恋に落ちる時 When I fall in love

「恋に落ちる時(When I fall in love)」は、1952年、映画「One Minute to Zero」のためにヴィクター・ヤングが作曲し、エドワード・ヘイマンが詞を付けた曲。
最初にヒットしたのは、同じ年にドリス・デイが歌ったもの。

When I fall in love
It will be forever
Or I’ll never fall in love

In a restless world like this is
Love is ended before it’s begun
And too many moonlight kisses
Seem to cool in the warmth of the sun

When I give my heart
It will be completely
Or I’ll never give my heart

And the moment I can feel that
You feel that way too
Is when I fall in love with you
https://genius.com/Doris-day-when-i-fall-in-love-lyrics

その後、ナット・キング・コールが歌い、ジャズのスタンダードにもなった。彼の歌声は、いつ聞いても、本当に甘い。

When I fall in loveはとてもロマンチックな曲なので、ジャズで取り上げられる時も、大部分の演奏では原曲の雰囲気がそのまま保たれている。その上で、それぞれの演奏者の個性が発揮される。

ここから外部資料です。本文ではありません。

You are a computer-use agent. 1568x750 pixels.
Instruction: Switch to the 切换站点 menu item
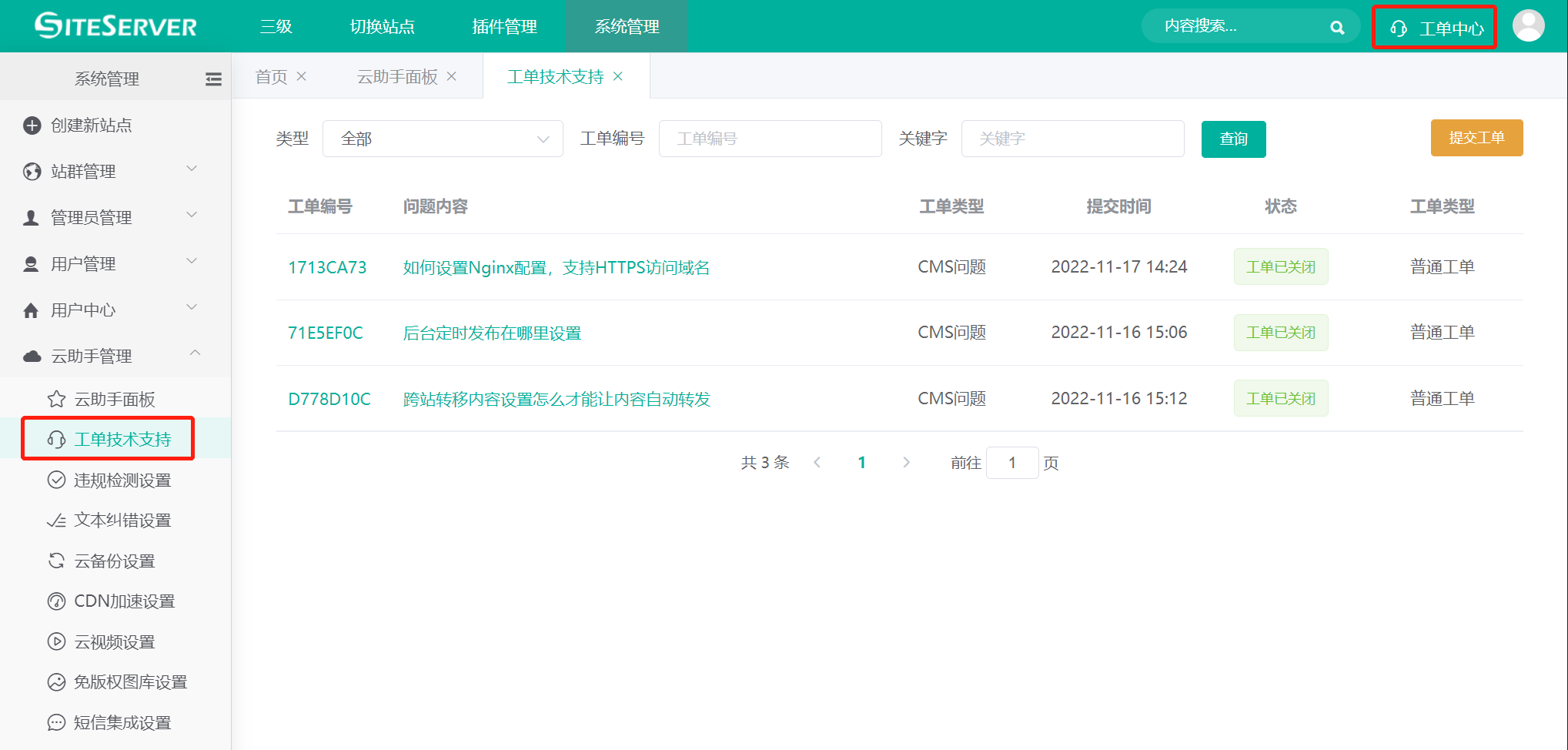382,27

個人的に一番好きなのは、キース・ジャレットのStill live(1986 at the Philharmonic Hall)の演奏。ただ、youtubeにないので、同じ1986年、東京(at Hitomi Memorial Hall)でのliveで聴いてみよう。
エネルギッシュでありながら、抒情的。キースのピアノ、ゲーリー・ピーコックのベース、ジャック・ディジョネットのドラムス、それぞれが独立しながら、調和している。

マイルス・デイヴィスの1956年の演奏は、リリカルな演奏の極地といえるほど美しい。ミュートを付けたマイルスのトランペットの音色はいつ聞いても胸を打つ。レッド・ガーランドのピアノ、ポール・チェンバースのベース、ィリー・ジョー・ジョーンズのドラムスも素晴らしい。

1960年代に入り、ジャズは大衆の娯楽から芸術を目指すようになったと考えることもできるだろう。酒を飲みながら気楽に聞ける音楽から、音楽と真正面から向かい合い、コンサート会場で音を立てないようにして聞く音楽へ。その動きを先導したのがマイルス・デイビス。
1967年のWhen I fall in loveの演奏はその流れの中にあり、1956年の演奏との違いは大きい。

同じ曲をこれほど違う演奏にできてしまうのも、ジャズの特色の一つ。好き嫌いは別にして、こうした違いを聞くのも楽しい。

1967年のマイルス・グループの後でビル・エヴァンスのピアノを聞くと、リリカルな美が際立つように感じる。

エヴァンスを現代に移すと、ブラッド・メルドーに至るといえるかもしれない。

ジャズを離れ、イタリアのテノール歌手アンドレア・ボチェッリが、ドイツの女性歌手ヘレーネ・フィッシャーとデュエットで歌ったWhen I fall in loveを聴いてみよう。トランペットはクリス・ボッティ。